Gimhae FC 2008
- Full name: Gimhae Football Club 2008 김해 축구단 2008
- Short name: GHFC
- Founded: 25 January 2008; 18 years ago
- Ground: Gimhae Sports Complex
- Capacity: 15,066
- Owner: Gimhae City
- Chairman: Jung Young-du (Mayor of Gimhae)
- Coach: Son Hyun-jun
- League: K League 2
- 2025: K3 League, 1st of 15 (champions)
- Website: https://www.gimhaefc2008.com/
| Home colours | Away colours |

= Gimhae FC 2008 =

Gimhae FC 2008 (김해 FC 2008) is a South Korean professional football club based in the city of Gimhae, South Gyeongsang which competes in the K League 2, the second tier of the South Korean football league system..

== History ==

The team was founded as Gimhae City Hall Football Club on 25 January 2008 to participate in the National League.

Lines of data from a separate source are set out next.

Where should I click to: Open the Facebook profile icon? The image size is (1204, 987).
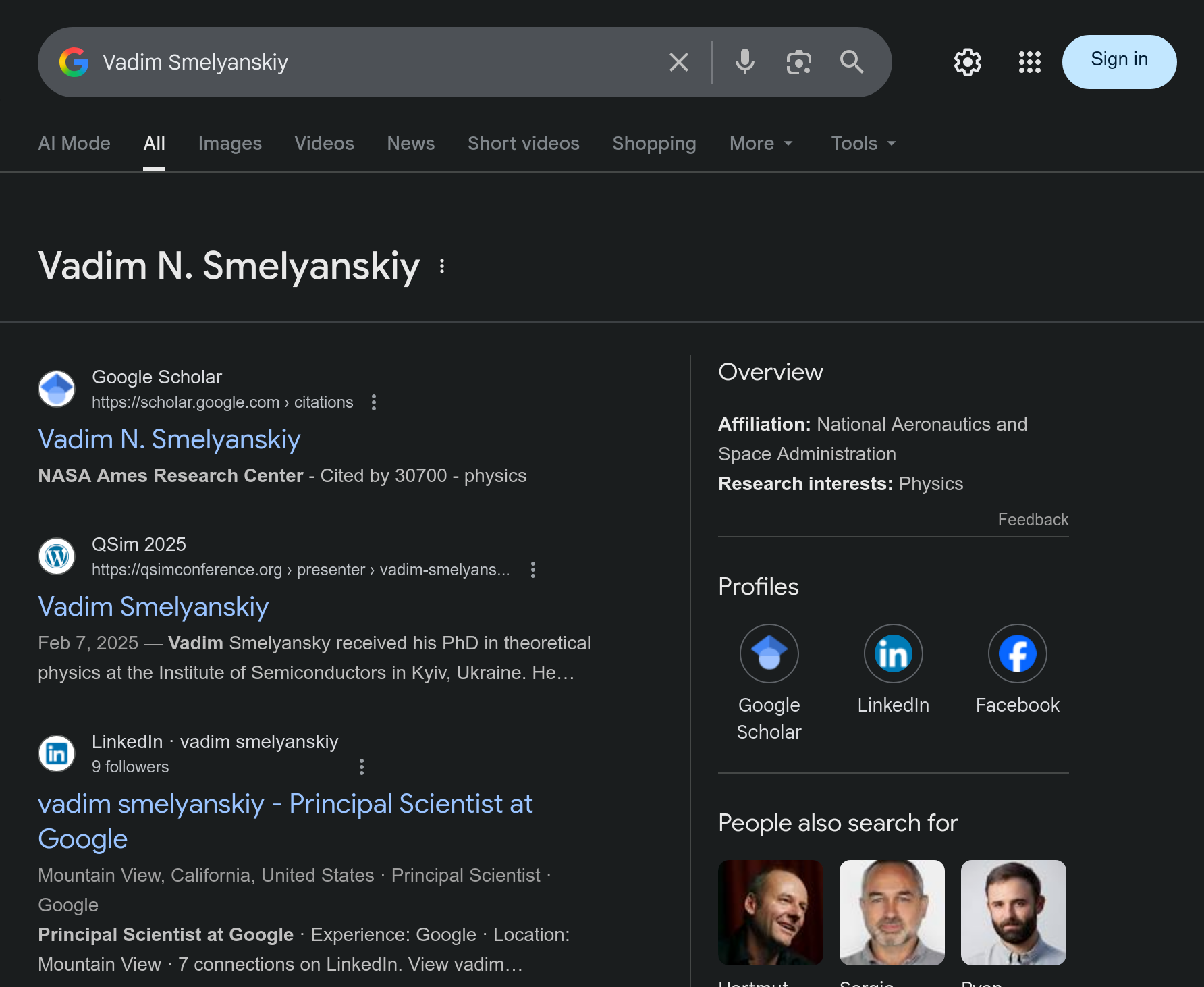point(1017,653)
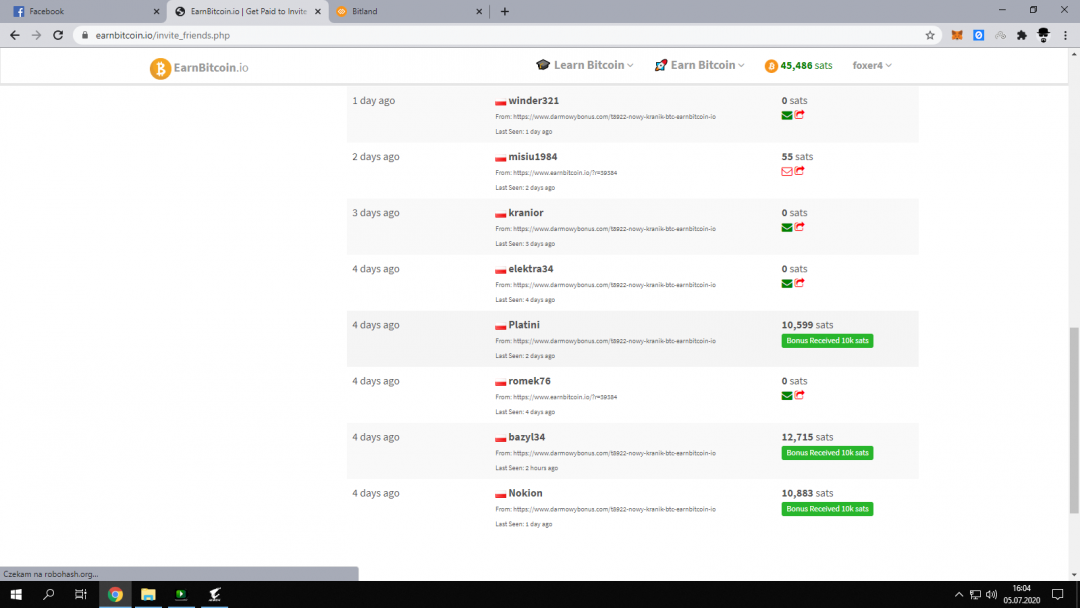Click Nokion's Bonus Received 10k sats badge
This screenshot has width=1080, height=608.
827,509
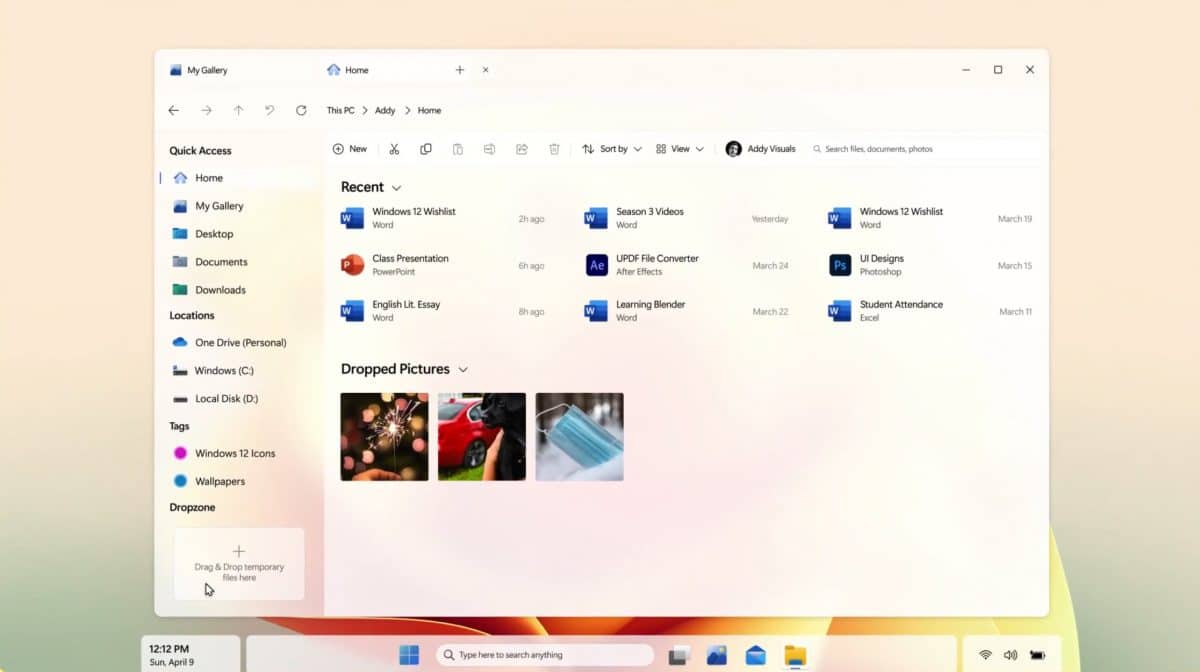Viewport: 1200px width, 672px height.
Task: Open the red car picture thumbnail
Action: click(481, 436)
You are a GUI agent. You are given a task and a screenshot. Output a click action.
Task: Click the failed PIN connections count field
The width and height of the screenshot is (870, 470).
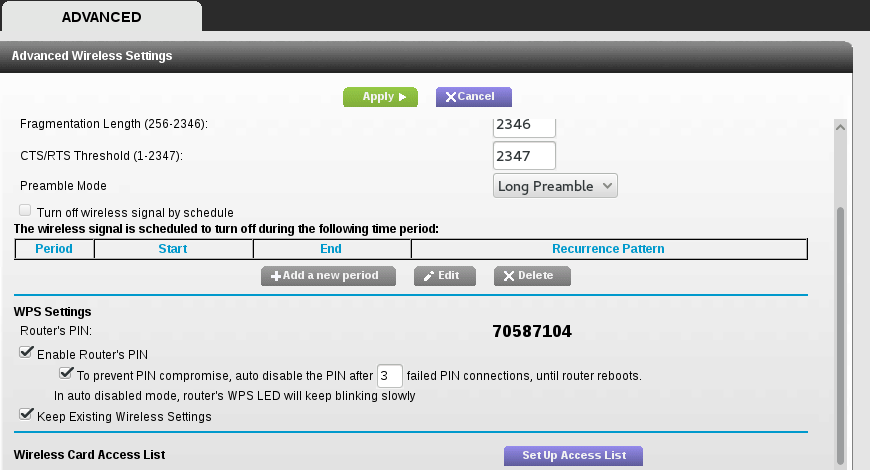390,376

=== Semi-Professional League ===

 2008 – Inaugural Season
In their first season, the Gimhae finished 5th in both the first and second stages of the season, giving them a final position of 5th overall.

 2009 Season
In their second season, Gimhae managed to top the table in the first stage of the season, earning them a spot in the championship playoffs. In the semi-final, they beat Suwon City FC 2-1, but lost 2–4 on aggregate to Gangneung City FC.

2010–2019 Seasons
During the next decade, Gimhae finished mostly in the bottom half of the table, the exceptions being 2017 and 2018. For these two seasons, the top three positions in the league were identical, leading to similar playoff stories. Gimhae would beat Cheonan City on aggregate to advance to the final, where they would lose to Gyeongju KHNP on aggregate. In 2017 the score was 3-2 for Gyeongju, and in 2018 it was 4-1 for Gyeongju.

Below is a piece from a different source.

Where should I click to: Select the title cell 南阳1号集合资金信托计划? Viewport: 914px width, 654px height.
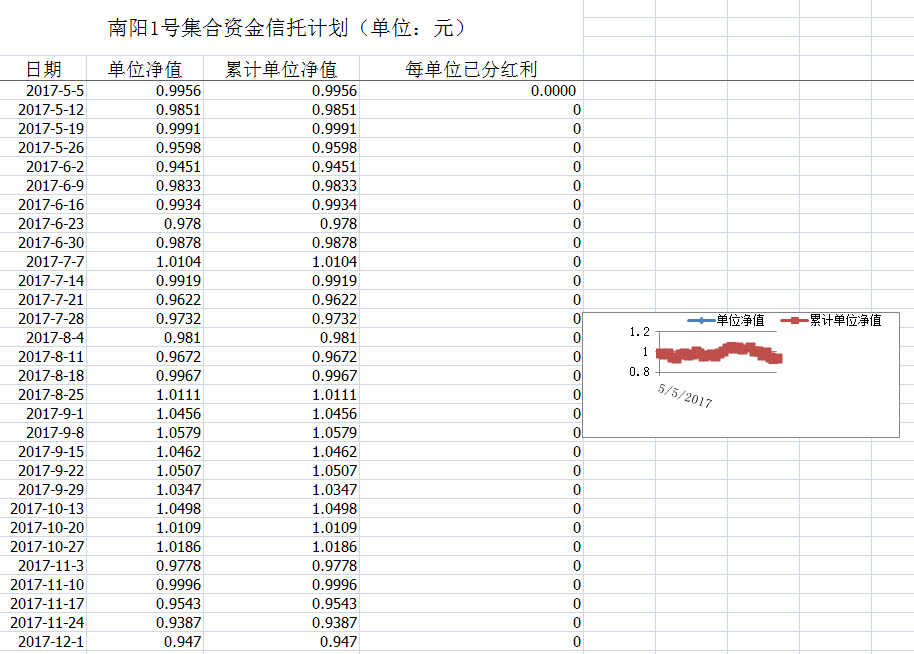[286, 28]
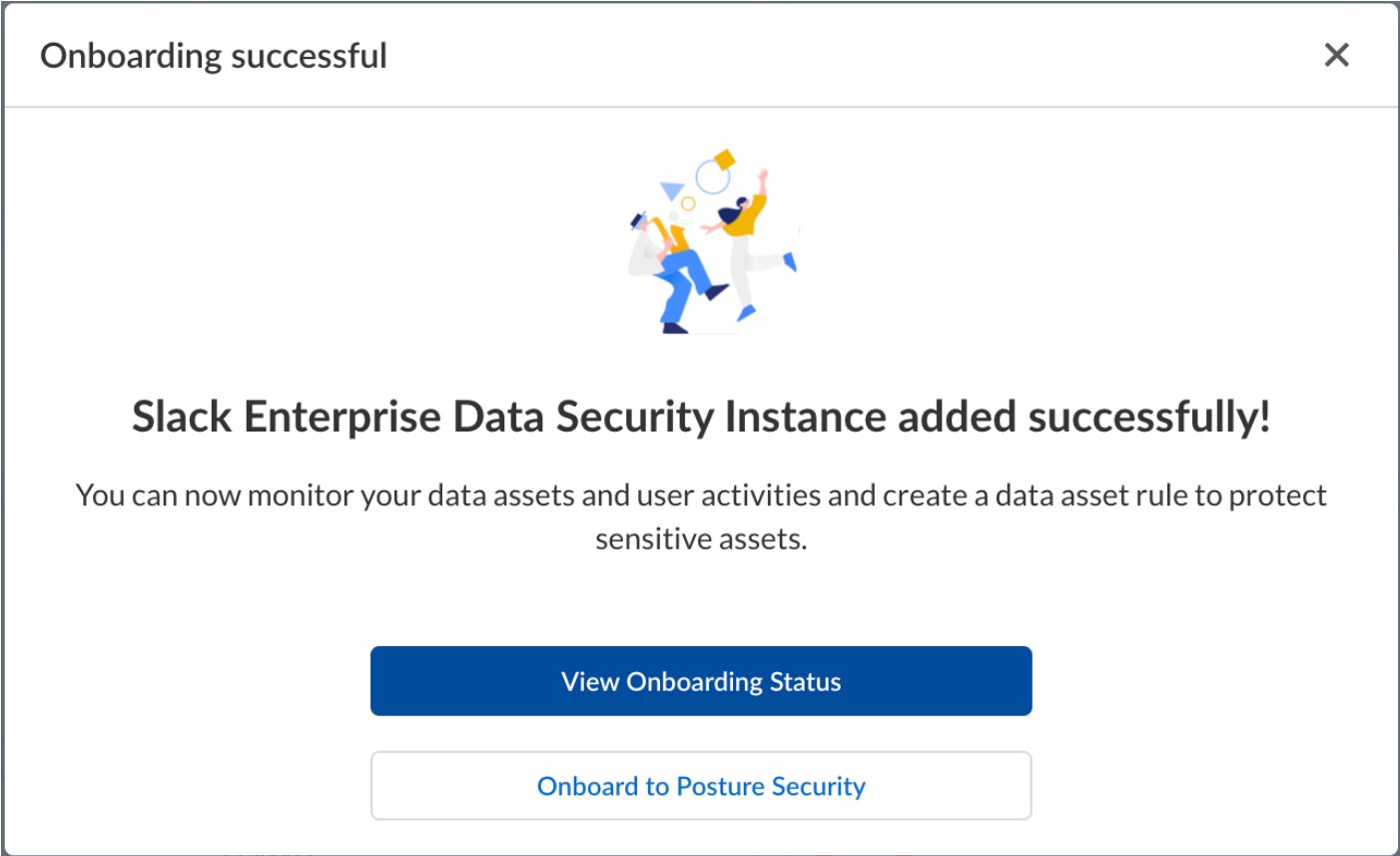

2019 would be their final season as a National League team, as the league was integrated into a restructured K3 League.

2020 Season – K3 League
Gimhae managed to finish at the top of the K3 League table, allowing them to go straight to the championship final where they finally managed to beat Gyeongju KHNP FC in the final with an aggregate score of 2-1.

2021–2024 Seasons
Over the next few seasons, the team finished in the top half of the table, but with the playoff system abolished, there were no more opportunities to become champions other than finishing first overall. Gimhae Citizen announced a change in the club's name to Gimhae FC 2008 from the 2025 season.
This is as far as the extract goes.